Findo o passeio a Meise, resta ao viandante umas escassas horas antes de partir para Zavantem, os embarques são agora mais demorados, há muita tropa e muita vigilância, circula-se por tendas gigantescas e no percurso muitos jovens com crachá ao peito vão indicando o itinerário dos passageiros até chegarem ao controlo. Antes disto se passar em Zavantem, o viandante especa-se em frente de edifícios e locais de património, regista as suas recordações, o que está a fotografar conhece há muito, mas, passe o paradoxo, é quase como uma sensação pura, um primeiro confronto com o prazer estético. E antes de partir para um museu, entra na catedral de S. Miguel e procura, sem êxito, captar o esplendor barroco de um púlpito, mas como gosta muito, mesmo do que não cabe na imagem, partilha com os outros.

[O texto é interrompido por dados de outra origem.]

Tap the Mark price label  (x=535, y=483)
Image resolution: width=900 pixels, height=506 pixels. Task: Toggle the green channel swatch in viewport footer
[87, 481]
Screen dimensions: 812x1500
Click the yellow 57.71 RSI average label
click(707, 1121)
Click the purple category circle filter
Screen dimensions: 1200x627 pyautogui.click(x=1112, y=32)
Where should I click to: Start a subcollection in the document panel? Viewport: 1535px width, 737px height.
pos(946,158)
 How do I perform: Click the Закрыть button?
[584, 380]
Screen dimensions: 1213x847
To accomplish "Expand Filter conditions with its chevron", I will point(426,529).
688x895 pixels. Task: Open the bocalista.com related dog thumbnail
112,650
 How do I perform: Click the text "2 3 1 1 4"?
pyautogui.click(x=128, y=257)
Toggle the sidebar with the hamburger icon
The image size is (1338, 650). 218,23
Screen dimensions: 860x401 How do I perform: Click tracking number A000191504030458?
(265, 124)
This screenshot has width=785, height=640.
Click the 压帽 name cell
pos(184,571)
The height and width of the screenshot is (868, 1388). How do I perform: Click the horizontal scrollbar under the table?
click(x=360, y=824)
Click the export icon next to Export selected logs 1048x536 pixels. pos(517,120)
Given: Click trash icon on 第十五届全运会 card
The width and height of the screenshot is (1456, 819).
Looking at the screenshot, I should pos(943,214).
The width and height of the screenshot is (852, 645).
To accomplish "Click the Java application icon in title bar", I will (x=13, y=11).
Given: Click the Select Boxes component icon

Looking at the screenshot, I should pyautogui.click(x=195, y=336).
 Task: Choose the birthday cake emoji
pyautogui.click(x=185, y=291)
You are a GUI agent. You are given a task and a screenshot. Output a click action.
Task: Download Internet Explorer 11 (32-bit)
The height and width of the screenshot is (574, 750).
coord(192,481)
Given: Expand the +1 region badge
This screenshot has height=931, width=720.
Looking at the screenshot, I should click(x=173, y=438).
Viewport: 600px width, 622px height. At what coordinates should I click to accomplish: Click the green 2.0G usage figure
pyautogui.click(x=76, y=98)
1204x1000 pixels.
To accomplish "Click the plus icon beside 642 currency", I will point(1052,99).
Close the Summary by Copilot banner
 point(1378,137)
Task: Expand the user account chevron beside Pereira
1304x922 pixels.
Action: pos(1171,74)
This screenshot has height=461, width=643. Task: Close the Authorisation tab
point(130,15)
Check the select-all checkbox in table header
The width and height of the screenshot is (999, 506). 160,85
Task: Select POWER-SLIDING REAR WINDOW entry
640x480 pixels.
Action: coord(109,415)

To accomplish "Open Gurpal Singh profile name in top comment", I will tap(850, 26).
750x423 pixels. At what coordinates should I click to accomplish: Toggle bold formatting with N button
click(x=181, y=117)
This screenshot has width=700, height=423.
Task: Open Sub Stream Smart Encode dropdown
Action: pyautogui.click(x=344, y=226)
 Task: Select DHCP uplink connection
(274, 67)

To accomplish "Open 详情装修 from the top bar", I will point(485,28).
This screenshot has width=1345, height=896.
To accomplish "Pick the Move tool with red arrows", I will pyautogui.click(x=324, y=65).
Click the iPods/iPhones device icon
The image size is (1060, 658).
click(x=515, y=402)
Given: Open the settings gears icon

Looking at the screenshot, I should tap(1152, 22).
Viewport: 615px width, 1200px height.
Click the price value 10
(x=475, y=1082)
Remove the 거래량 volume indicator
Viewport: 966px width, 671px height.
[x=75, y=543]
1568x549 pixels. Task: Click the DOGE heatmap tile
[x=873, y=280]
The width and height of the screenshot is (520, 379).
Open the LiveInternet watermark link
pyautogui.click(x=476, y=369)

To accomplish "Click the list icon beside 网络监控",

Um amigo alertou-o para uma exposição bizarra no Museu de Ixelles, que ele tanto aprecia. Trata-se de uma exposição da cineasta Agnès Varda, laureada com a palma de honra do festival de Cannes de 2015, por toda a sua obra cinematográfica. A exposição de Agnès Varda não é pacífica, houve mesmo críticos que a depreciaram. Fala de batatas, revela imagens da terra, do vento e das praias, é um reencontro com paragens e caminhos rurais que ficaram na imaginação da artista. Exposição composta de instalações, fotografias e vídeos, por ali cirandou o viandante confirmando que a velha Agnès Varda continua generosa misturando humoristicamente a infância e produções recentes, como se quisesse comprometer o visitante entre o imaginário e a realidade. Se era esse o seu objetivo, foi atingido. Por ali reina a sobriedade mas que em todas as circunstâncias supera o temível território do banal e do já visto.



Bela exposição, deixa saudades. Mas como a viagem nunca acaba há que ter fé noutras agradáveis surpresas, confiando que um dia destes, imprevistamente, se regressa a Bruxelas, impossível esquecê-la, tantas foram e continuam a ser as suas dádivas e oferendas.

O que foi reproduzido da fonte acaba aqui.